McInnes started his career in 1977 in London and then in Rio de Janeiro with the bank Kleinwort Benson, then joined Continental Bank (which became part of Bank of America) as part of the corporate finance team, working in Chicago and in Paris.

In 1989, he moved to the industrial sector, being named chief financial officer of Ferruzzi Corporation of America, then held the same position with Eridania Béghin-Say. McInnes joined Thomson-CSF (now Thales) in 2000 as senior vice president and CFO. He subsequently joined the PPR group as senior vice president for Finance and Strategy, before being named to the supervisory board of Générale de Santé.
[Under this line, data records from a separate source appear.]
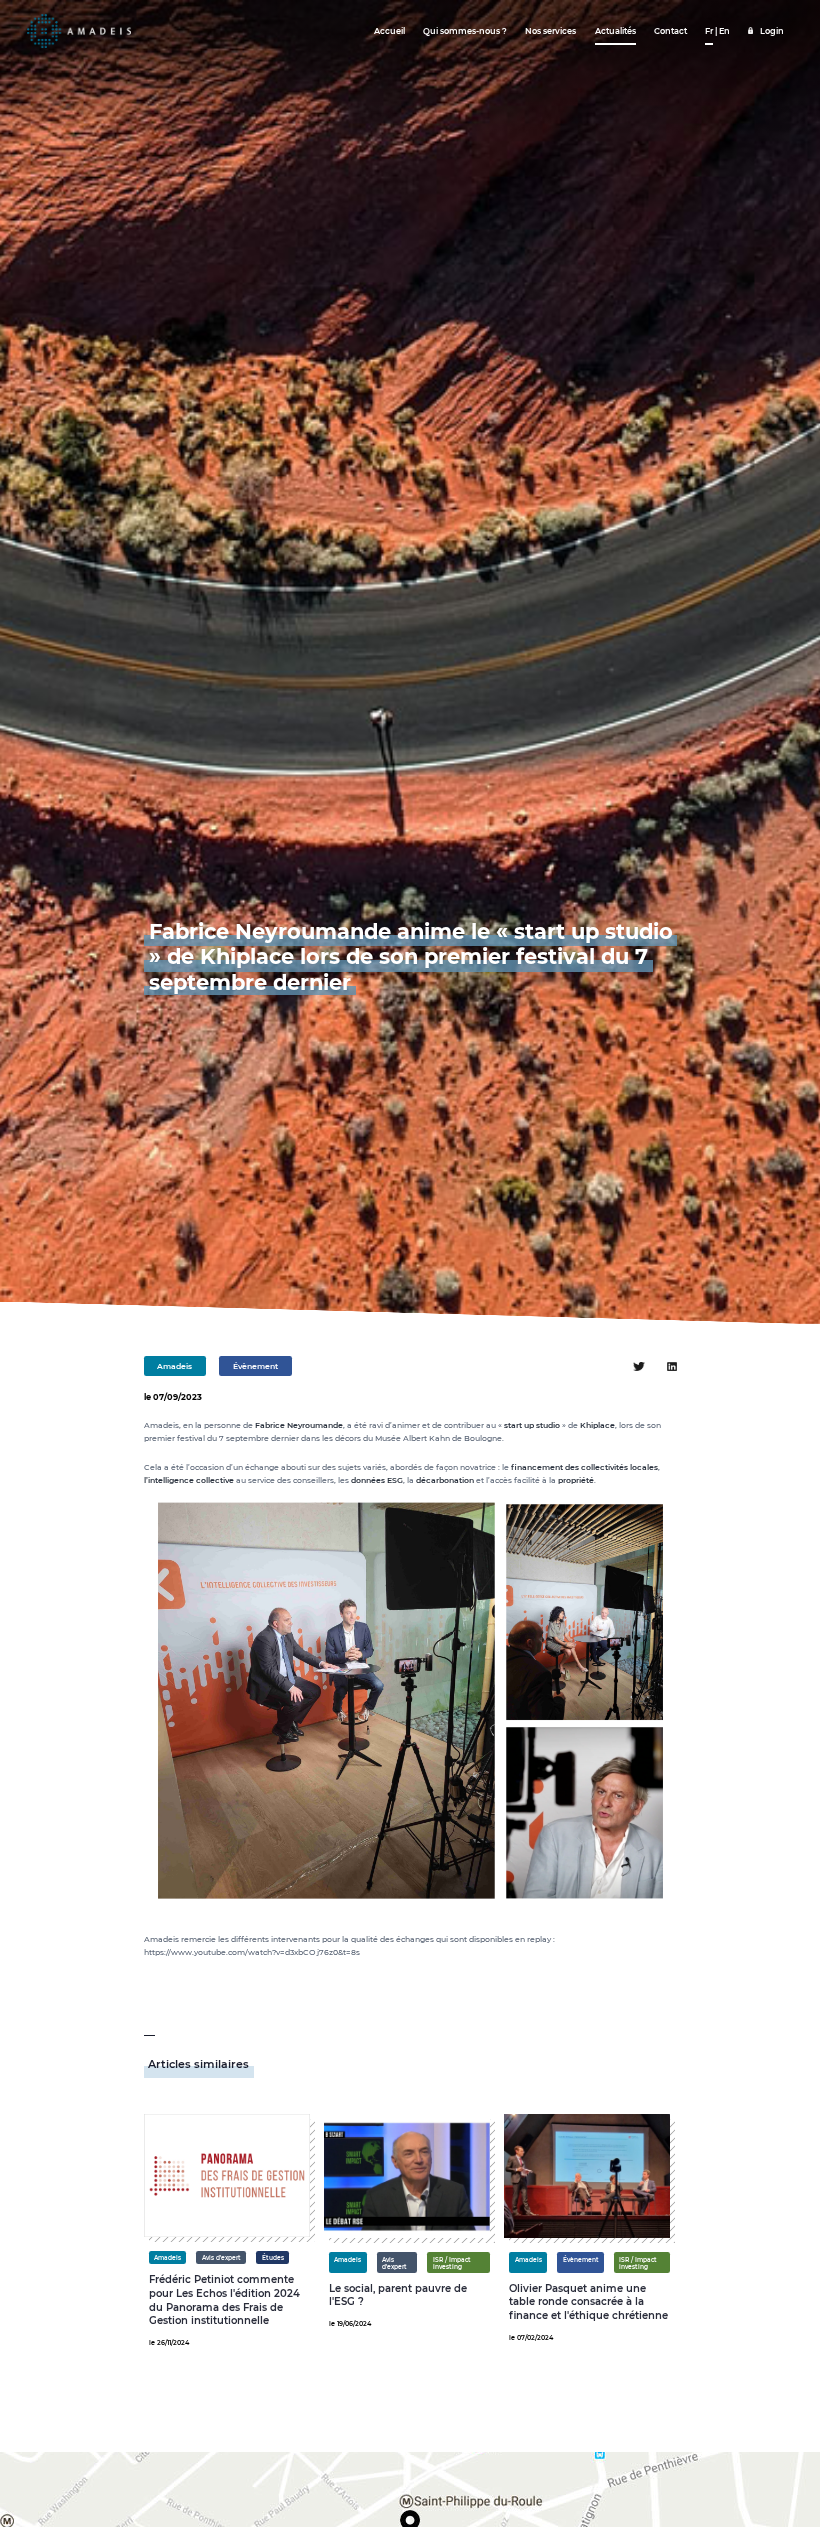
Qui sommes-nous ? (465, 31)
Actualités (615, 31)
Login (771, 31)
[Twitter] (639, 1366)
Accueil (389, 31)
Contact (670, 31)
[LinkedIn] (672, 1366)
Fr (709, 31)
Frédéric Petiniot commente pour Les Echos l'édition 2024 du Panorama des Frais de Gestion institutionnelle (224, 2300)
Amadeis (174, 1366)
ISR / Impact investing (452, 2263)
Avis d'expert (221, 2257)
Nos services (550, 31)
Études (273, 2257)
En (724, 31)
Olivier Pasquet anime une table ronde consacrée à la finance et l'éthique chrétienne (588, 2302)
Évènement (255, 1366)
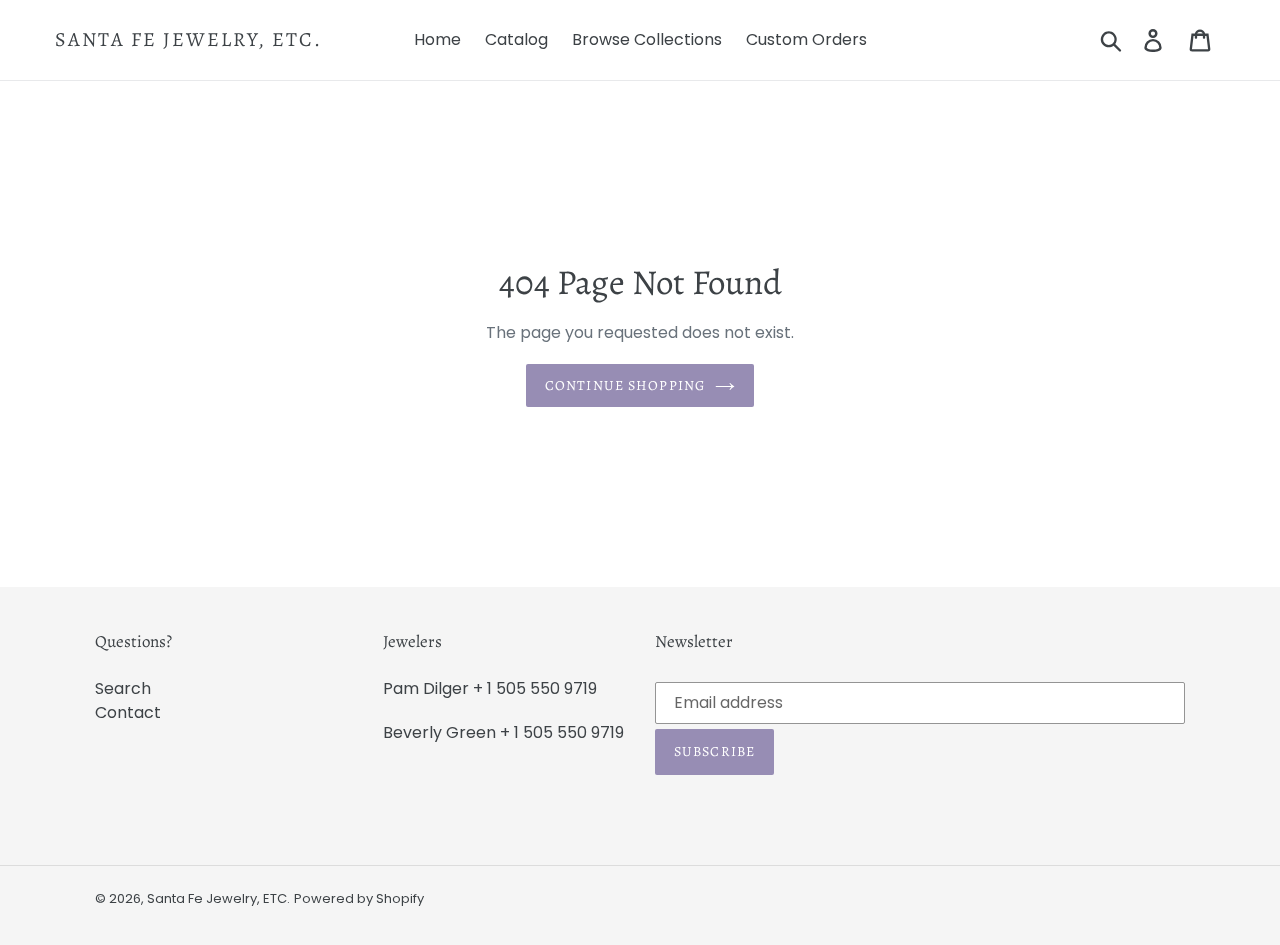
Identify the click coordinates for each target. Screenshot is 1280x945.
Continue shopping (625, 385)
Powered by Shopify (359, 898)
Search (123, 688)
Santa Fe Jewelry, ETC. (188, 40)
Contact (128, 712)
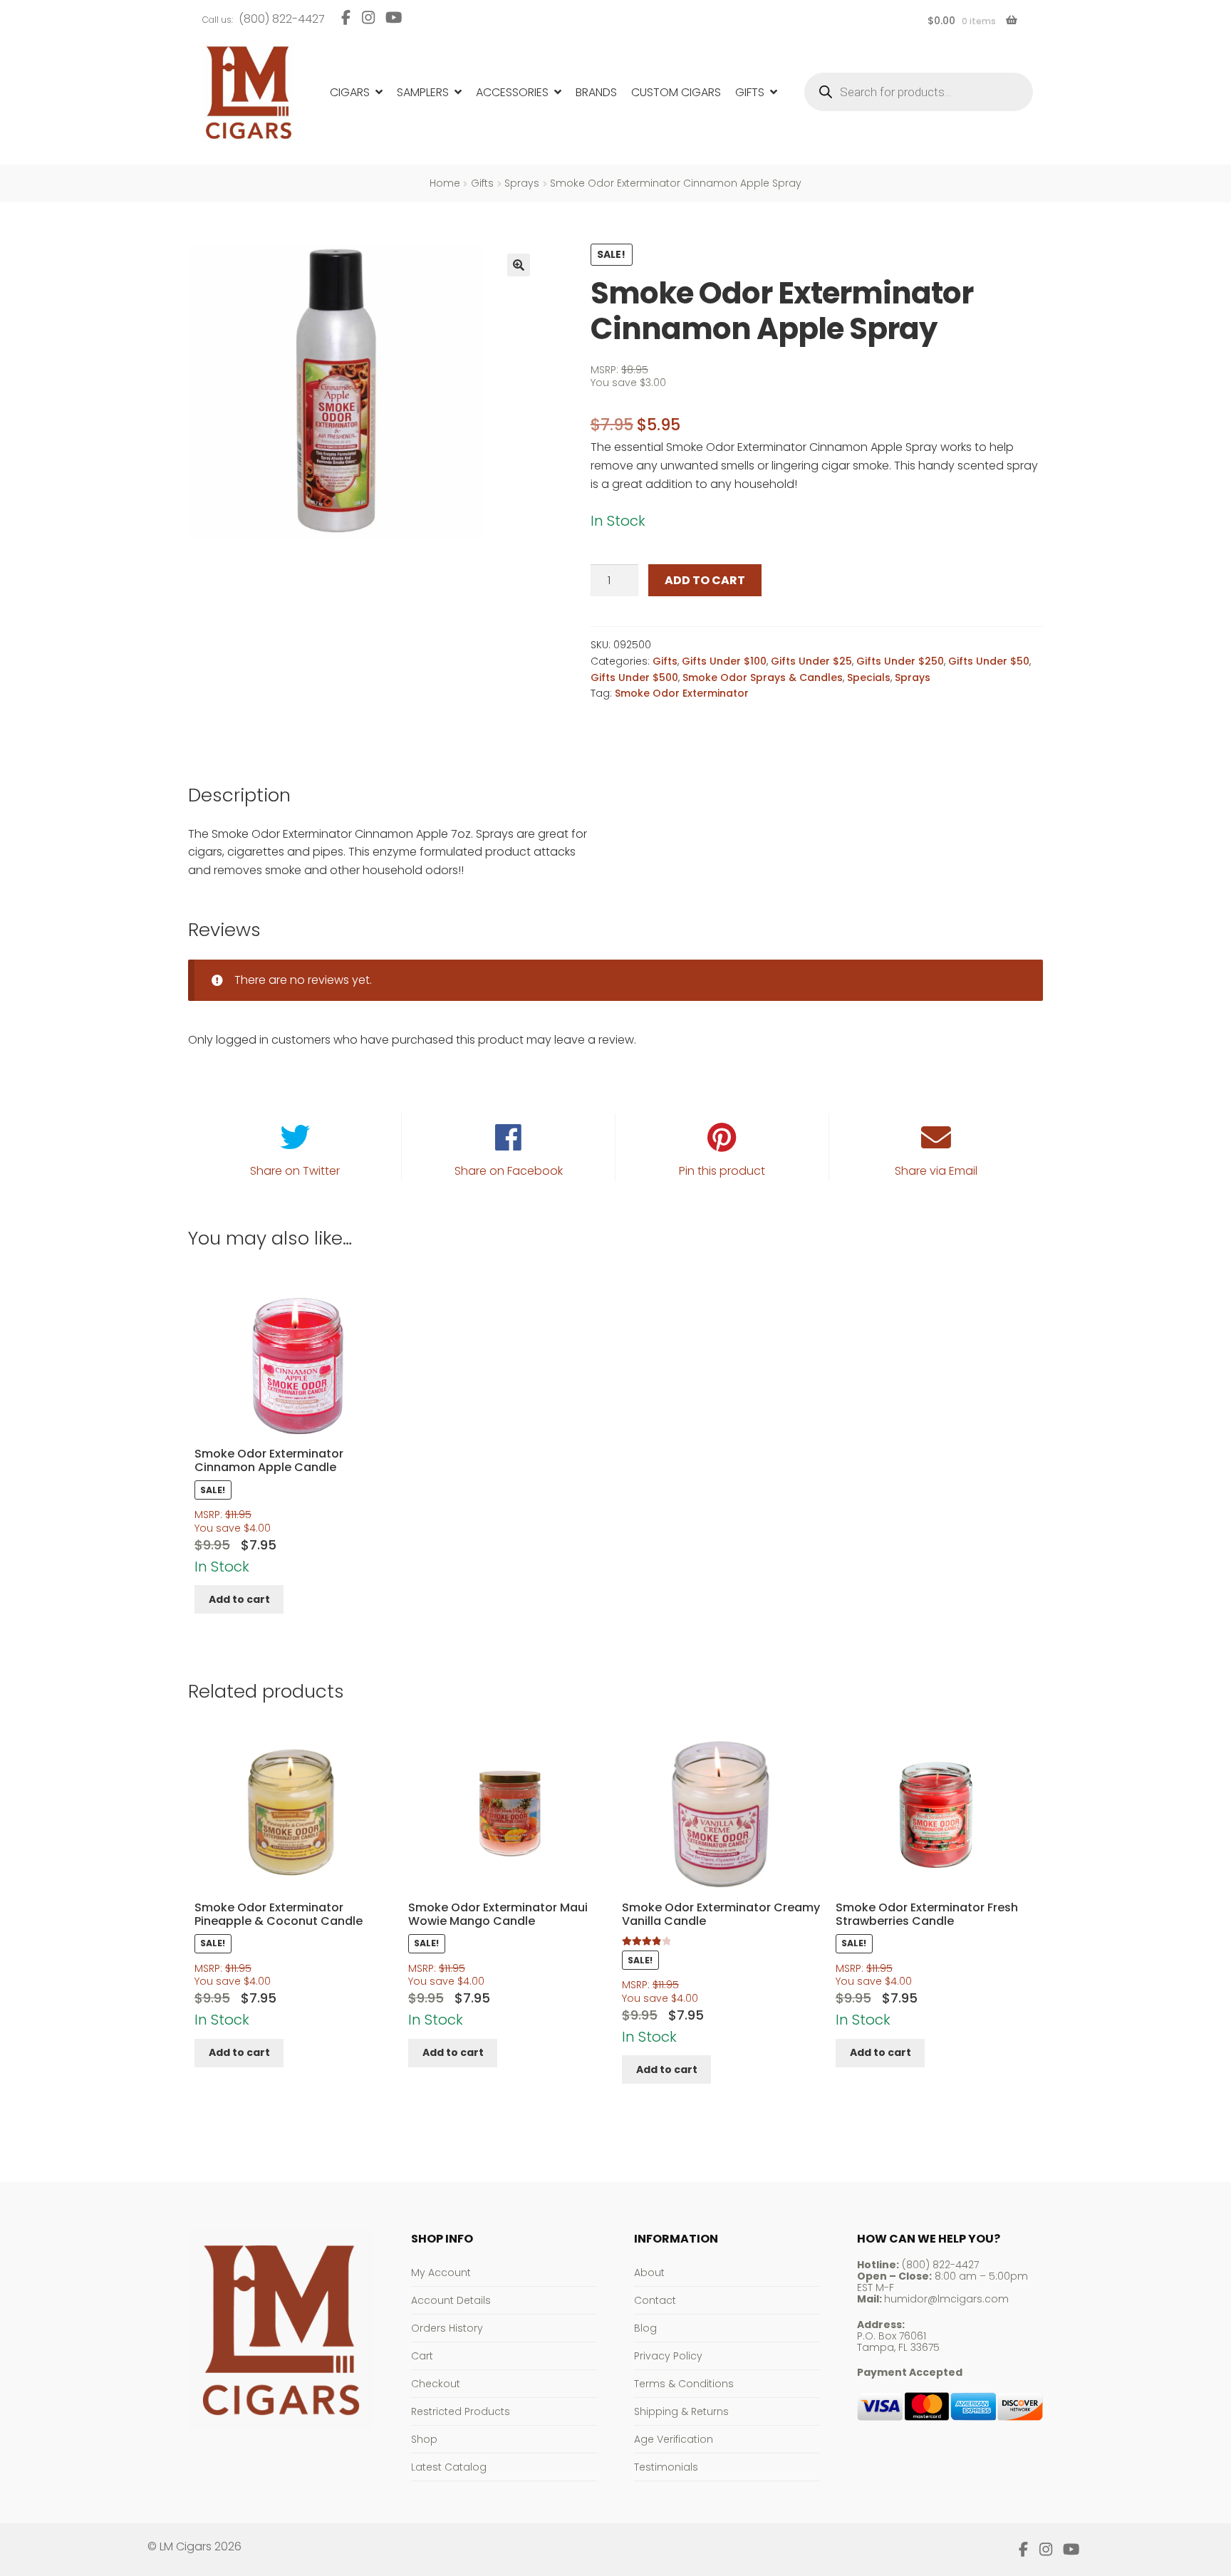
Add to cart (705, 580)
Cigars (350, 92)
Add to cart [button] (239, 1599)
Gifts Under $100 (724, 661)
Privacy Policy (668, 2356)
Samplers (423, 92)
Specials (868, 677)
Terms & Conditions (684, 2384)
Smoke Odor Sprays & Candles (762, 677)
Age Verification (673, 2439)
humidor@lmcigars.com (946, 2299)
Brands (596, 92)
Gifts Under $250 (900, 661)
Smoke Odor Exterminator (682, 693)
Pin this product (722, 1171)
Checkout (435, 2384)
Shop (424, 2439)
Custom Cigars (676, 92)
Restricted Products (460, 2411)
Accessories (512, 92)
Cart (422, 2356)
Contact (655, 2300)
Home (445, 183)
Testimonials (666, 2467)
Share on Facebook (509, 1171)
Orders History (447, 2328)
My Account (441, 2272)
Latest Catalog (449, 2467)
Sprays (521, 183)
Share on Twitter (295, 1171)
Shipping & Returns (681, 2411)
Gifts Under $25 (811, 661)
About (649, 2272)
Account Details (451, 2300)
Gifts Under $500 (634, 677)
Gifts (749, 92)
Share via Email (936, 1171)
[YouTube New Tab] (394, 17)
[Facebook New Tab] (346, 17)
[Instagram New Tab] (368, 17)
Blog (645, 2328)
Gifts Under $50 (988, 661)
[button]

On request from this board, he served as interim chairman of the company's Management Board from March to June 2007. He was then named vice chairman of Macquarie Capital Europe, a company specialized in infrastructure investments.

=== Safran ===
McInnes joined Safran in March 2009 as executive vice president, economic and financial affairs and was named deputy chief executive officer, Finance in 2011. On 5 December 2014, the board of Safran approved in principle the appointment of McInnes as chairman of the board.

On 25 February 2015, he was appointed by the French Ministry of Foreign Affairs as Special Representative for relations with Australia. His mission is to strengthen bilateral trade and promote France's attractiveness to Australian investors.

==Honours==
McInnes was made a Chevalier (Knight) of the Légion d'honneur in 2008, and was promoted to Officier in 2017.